Enquanto o Itamaraty corre contra o tempo para evitar sanções americanas, petistas denunciam interferência direta de Donald Trump no pleito presidencial, com Flávio Bolsonaro já comemorando o ganho político
Brasília (DF) · 10 de março de 2026
Integrantes da cúpula do Partido dos Trabalhadores (PT) avaliam que a proposta dos Estados Unidos de classificar o Primeiro Comando da Capital (PCC) e o Comando Vermelho (CV) como organizações terroristas estrangeiras representa a primeira grande ofensiva de Donald Trump para influenciar as eleições presidenciais brasileiras de outubro de 2026.
A medida, ainda em estágio avançado no Departamento de Estado, favorece narrativas da oposição e pode abrir brechas para sanções financeiras, bloqueio de ativos e até restrições de vistos a brasileiros ligados às facções.
De acordo com a CNN Brasil, a desconfiança petista cresceu após a retomada da discussão em Washington.
O presidente do PT, Edinho Silva, foi direto: “O Brasil não é um puxadinho do Trump”.

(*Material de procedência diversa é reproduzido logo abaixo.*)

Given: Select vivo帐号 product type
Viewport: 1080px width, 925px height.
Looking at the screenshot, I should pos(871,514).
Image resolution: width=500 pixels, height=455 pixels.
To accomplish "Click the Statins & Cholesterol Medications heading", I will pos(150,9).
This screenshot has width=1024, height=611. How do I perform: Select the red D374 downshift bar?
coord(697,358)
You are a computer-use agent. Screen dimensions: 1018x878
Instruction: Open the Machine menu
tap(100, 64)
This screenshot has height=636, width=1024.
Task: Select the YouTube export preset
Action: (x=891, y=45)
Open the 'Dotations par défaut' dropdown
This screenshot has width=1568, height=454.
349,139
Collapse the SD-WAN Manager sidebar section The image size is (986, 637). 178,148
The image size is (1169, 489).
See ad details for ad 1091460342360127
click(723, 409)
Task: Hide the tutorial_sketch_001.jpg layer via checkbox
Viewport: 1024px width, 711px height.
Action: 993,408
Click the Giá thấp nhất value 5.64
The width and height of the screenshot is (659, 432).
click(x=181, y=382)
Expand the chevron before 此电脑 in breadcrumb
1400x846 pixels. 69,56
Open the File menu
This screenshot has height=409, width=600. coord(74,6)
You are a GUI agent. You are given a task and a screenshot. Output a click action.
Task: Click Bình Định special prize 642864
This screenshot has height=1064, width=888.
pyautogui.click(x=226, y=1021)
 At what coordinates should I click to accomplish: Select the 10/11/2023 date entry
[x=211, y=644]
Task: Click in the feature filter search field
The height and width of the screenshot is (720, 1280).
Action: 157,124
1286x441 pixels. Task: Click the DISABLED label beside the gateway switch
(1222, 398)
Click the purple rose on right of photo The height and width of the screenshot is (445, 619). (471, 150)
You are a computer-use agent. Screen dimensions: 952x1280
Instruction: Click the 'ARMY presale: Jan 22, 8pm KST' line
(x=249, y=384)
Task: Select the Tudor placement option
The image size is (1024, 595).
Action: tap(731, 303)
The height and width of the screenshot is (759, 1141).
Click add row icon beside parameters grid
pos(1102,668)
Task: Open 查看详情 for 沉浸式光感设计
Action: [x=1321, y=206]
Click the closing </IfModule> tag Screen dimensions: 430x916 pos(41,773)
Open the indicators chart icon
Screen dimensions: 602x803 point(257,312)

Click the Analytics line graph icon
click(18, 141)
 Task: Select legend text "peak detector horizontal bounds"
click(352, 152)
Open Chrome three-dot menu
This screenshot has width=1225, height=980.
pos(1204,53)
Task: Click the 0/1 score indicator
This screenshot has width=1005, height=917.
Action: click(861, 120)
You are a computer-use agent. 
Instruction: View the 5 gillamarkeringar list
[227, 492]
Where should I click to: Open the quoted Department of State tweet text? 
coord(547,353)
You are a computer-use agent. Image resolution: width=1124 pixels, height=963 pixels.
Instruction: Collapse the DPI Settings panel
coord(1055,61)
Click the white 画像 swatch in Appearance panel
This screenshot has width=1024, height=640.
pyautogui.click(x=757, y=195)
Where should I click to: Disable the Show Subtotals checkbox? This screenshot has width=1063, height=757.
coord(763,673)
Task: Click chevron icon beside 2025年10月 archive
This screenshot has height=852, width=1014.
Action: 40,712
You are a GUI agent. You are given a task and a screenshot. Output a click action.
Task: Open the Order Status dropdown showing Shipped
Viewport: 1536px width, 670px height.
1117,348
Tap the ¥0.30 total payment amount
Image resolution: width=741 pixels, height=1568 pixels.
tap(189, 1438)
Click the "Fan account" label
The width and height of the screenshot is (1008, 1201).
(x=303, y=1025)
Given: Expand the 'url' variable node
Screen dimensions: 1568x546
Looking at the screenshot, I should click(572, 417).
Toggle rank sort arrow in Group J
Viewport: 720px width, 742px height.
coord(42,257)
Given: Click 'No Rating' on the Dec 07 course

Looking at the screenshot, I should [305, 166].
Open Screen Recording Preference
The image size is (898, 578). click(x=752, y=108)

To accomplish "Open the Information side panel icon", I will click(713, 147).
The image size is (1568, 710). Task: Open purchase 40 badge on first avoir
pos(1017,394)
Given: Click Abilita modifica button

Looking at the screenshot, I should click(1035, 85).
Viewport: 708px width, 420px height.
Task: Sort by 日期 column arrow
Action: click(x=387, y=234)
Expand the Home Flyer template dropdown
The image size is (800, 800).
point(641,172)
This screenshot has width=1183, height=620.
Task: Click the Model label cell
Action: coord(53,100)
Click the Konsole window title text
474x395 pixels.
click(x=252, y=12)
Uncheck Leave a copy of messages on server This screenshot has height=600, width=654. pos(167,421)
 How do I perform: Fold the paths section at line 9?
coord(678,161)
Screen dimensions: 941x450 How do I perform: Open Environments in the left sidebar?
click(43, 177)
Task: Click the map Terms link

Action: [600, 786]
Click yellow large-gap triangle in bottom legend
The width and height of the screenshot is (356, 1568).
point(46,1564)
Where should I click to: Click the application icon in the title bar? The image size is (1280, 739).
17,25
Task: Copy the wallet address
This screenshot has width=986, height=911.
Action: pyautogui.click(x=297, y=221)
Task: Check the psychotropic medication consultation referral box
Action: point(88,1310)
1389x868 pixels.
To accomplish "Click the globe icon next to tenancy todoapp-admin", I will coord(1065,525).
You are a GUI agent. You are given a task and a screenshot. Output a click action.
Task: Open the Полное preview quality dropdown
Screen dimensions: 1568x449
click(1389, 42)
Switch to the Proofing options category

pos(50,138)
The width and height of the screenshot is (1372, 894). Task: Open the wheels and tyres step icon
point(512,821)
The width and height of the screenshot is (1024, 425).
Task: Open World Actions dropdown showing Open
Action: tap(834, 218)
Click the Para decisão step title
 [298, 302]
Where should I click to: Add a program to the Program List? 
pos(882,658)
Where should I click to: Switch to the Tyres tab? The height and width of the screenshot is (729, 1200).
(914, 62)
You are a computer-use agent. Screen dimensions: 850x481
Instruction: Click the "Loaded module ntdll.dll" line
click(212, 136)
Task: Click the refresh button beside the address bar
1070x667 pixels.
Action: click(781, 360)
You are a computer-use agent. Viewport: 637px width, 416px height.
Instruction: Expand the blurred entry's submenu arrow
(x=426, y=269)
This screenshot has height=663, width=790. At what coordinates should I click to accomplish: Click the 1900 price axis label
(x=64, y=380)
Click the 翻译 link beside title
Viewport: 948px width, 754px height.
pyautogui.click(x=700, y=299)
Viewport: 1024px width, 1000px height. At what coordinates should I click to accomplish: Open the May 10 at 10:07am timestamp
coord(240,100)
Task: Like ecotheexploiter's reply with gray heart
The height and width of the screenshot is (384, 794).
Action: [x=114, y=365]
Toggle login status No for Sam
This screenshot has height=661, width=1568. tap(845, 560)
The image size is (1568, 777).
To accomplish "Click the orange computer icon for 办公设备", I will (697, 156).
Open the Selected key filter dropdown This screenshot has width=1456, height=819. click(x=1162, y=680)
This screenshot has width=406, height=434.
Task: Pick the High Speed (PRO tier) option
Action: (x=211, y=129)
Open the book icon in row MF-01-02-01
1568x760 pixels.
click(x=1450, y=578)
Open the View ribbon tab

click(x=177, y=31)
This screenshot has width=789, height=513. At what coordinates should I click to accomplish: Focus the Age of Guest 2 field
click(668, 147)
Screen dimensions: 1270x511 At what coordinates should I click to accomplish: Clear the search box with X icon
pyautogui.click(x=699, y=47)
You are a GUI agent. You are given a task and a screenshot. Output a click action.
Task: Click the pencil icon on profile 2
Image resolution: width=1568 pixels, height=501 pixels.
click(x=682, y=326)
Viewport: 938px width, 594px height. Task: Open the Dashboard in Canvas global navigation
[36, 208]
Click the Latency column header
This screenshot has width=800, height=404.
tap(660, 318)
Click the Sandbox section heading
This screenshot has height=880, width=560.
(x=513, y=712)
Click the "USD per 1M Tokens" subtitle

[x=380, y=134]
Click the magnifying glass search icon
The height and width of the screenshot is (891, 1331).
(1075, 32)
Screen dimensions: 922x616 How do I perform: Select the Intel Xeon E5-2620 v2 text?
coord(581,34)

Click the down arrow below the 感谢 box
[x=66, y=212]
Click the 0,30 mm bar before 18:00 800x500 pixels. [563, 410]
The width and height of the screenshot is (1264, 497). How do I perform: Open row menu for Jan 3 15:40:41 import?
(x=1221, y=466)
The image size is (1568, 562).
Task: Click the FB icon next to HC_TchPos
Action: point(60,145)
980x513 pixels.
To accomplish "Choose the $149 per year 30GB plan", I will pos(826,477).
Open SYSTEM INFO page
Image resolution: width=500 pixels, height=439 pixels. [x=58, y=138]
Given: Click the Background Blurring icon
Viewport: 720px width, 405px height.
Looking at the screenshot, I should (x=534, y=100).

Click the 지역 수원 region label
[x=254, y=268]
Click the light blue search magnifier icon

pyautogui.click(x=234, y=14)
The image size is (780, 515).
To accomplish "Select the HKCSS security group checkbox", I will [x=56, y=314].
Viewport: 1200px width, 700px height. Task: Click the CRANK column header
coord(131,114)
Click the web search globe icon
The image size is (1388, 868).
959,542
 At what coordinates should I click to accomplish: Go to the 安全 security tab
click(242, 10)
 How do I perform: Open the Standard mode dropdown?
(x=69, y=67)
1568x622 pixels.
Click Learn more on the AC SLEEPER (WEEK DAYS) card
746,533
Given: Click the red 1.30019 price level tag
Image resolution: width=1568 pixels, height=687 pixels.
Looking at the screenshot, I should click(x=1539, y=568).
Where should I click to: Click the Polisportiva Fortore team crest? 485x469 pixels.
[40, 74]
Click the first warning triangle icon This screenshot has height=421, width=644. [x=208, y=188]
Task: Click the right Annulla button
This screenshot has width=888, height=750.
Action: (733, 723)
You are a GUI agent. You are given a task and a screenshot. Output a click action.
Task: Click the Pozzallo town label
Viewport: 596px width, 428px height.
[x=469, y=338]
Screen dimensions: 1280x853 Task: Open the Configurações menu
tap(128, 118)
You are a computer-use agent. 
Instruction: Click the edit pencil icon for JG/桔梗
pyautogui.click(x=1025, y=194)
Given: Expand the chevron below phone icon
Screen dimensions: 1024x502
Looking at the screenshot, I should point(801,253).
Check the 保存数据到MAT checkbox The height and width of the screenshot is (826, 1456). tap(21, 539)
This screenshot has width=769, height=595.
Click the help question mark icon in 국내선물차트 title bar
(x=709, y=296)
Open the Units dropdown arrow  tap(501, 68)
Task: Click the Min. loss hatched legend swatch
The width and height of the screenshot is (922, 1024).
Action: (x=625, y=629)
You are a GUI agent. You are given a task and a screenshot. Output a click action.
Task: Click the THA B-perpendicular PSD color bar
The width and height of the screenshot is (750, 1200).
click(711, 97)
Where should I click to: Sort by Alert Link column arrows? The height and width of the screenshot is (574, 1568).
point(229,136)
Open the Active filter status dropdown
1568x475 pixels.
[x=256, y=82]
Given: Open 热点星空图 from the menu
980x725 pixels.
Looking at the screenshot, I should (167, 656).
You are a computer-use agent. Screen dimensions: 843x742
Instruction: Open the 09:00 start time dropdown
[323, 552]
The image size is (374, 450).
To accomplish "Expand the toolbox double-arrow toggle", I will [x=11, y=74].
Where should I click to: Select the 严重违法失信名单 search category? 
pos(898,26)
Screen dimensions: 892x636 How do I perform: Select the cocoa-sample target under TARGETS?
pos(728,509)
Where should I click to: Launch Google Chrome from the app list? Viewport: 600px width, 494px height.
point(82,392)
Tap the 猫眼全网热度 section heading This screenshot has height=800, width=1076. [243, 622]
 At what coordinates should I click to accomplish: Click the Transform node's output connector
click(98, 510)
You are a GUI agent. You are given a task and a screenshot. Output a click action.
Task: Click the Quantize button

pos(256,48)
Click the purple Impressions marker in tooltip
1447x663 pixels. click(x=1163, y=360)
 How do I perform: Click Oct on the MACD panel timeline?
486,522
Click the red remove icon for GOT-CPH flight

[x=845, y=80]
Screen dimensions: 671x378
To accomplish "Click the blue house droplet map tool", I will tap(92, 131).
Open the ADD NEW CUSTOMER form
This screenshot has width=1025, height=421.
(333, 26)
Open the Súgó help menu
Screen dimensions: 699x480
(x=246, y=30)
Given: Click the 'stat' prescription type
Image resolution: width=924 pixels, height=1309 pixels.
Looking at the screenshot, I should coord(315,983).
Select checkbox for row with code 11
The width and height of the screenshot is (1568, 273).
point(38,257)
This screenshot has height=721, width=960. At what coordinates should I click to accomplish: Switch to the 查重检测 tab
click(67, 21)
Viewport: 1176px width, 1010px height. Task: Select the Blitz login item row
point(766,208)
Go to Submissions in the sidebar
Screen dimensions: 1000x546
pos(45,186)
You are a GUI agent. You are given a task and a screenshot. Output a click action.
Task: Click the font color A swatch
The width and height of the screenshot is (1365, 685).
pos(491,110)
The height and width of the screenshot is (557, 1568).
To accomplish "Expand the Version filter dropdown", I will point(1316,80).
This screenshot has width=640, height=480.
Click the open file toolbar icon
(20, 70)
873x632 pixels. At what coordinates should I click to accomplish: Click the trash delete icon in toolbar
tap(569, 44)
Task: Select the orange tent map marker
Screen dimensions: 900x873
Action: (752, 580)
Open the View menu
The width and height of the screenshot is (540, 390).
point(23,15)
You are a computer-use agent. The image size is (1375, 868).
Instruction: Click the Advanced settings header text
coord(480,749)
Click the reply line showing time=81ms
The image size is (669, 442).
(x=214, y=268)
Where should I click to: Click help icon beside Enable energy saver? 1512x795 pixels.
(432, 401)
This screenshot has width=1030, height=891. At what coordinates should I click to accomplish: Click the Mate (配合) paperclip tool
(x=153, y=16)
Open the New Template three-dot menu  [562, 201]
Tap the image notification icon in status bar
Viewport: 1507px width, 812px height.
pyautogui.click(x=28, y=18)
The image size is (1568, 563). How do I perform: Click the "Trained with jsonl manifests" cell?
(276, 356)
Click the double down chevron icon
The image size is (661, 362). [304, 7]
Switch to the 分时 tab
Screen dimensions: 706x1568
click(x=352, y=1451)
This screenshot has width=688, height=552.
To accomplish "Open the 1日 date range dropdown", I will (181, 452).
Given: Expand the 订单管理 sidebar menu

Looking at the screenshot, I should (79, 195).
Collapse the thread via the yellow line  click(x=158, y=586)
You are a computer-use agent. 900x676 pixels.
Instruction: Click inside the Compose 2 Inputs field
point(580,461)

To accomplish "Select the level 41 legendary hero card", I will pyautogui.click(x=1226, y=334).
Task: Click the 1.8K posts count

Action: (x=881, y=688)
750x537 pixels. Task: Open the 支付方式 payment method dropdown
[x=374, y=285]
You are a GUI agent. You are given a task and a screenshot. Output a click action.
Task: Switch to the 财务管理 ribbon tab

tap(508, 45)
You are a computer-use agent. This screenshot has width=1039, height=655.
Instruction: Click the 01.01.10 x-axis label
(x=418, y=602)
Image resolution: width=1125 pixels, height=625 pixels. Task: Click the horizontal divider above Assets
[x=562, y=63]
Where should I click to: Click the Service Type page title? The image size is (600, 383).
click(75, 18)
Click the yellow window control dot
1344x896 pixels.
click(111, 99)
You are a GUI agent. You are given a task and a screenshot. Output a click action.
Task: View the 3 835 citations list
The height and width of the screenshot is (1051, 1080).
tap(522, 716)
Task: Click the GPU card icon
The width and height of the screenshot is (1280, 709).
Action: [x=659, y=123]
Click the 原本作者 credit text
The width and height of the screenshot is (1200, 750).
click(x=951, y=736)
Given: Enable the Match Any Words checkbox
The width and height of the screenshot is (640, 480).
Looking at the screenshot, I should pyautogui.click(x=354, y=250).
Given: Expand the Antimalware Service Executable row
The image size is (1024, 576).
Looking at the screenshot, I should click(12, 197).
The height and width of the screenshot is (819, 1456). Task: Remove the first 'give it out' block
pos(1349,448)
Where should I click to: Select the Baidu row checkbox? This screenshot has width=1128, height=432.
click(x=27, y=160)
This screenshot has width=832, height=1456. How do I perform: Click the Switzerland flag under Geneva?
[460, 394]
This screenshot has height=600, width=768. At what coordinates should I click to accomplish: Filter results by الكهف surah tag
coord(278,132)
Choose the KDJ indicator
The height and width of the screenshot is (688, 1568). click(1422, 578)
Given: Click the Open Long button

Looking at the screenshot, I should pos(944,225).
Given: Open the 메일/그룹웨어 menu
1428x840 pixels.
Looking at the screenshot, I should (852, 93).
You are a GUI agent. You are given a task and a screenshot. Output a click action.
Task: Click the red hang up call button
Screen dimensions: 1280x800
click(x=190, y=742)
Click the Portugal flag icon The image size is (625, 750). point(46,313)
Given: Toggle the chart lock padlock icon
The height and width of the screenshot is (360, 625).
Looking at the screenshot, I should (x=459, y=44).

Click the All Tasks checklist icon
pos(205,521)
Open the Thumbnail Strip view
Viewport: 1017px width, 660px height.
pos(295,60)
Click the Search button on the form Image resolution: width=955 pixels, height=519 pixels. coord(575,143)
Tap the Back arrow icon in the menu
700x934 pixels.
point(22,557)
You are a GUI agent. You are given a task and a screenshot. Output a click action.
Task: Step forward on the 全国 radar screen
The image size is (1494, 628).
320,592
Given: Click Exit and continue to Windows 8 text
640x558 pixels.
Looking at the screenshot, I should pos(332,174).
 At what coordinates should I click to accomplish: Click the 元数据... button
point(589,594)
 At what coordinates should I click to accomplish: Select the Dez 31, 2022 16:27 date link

Ele gravou vídeo alertando que a soberania nacional não pode ser atacada e que o governo Lula busca alianças internacionais contra o crime sem abrir mão da própria legislação.
A análise do g1 reforça que a classificação vira “armadilha eleitoral”.
Pela lei brasileira, o PCC e o CV não são enquadrados como terroristas porque falta motivação política para desestabilizar o Estado — o foco é o lucro.
Nos Estados Unidos, os critérios são mais amplos e já permitem designações semelhantes a cartéis latino-americanos.
A oposição, especialmente o senador Flávio Bolsonaro (PL-RJ), pré-candidato à Presidência, celebra a iniciativa: ele próprio entregou dossiê à comitiva americana em maio de 2025 ligando as facções ao terrorismo.
O UOL destaca que a decisão “mira no terrorismo, mas acerta nas eleições”.
Especialistas ouvidos pela coluna, como o ex-secretário de Defesa Marcos Degaut, afirmam que a medida alinhada à Estratégia de Segurança Nacional americana pode gerar “pressões políticas e diplomáticas” sobre o governo Lula, incluindo sanções comerciais, caso não haja cooperação plena.
No front diplomático, o Itamaraty age com urgência. O chanceler Mauro Vieira conversou por telefone na noite de domingo (8/mar) com o secretário de Estado americano Marco Rubio.
O brasileiro manifestou preocupação e defendeu parceria policial em vez de rótulo terrorista.
O tema deve dominar eventual encontro entre Lula e Trump em Washington, ainda sem data.
A classificação, se confirmada, permite ao Tesouro americano bloquear bens, criminalizar “apoio material” e impor deportações.
O governo brasileiro argumenta que isso ameaça a soberania e contraria a Lei Antiterrorismo nacional.
O Departamento de Estado não anunciou oficialmente a designação, mas fontes próximas ao governo Trump indicam que a documentação já segue para o Congresso americano.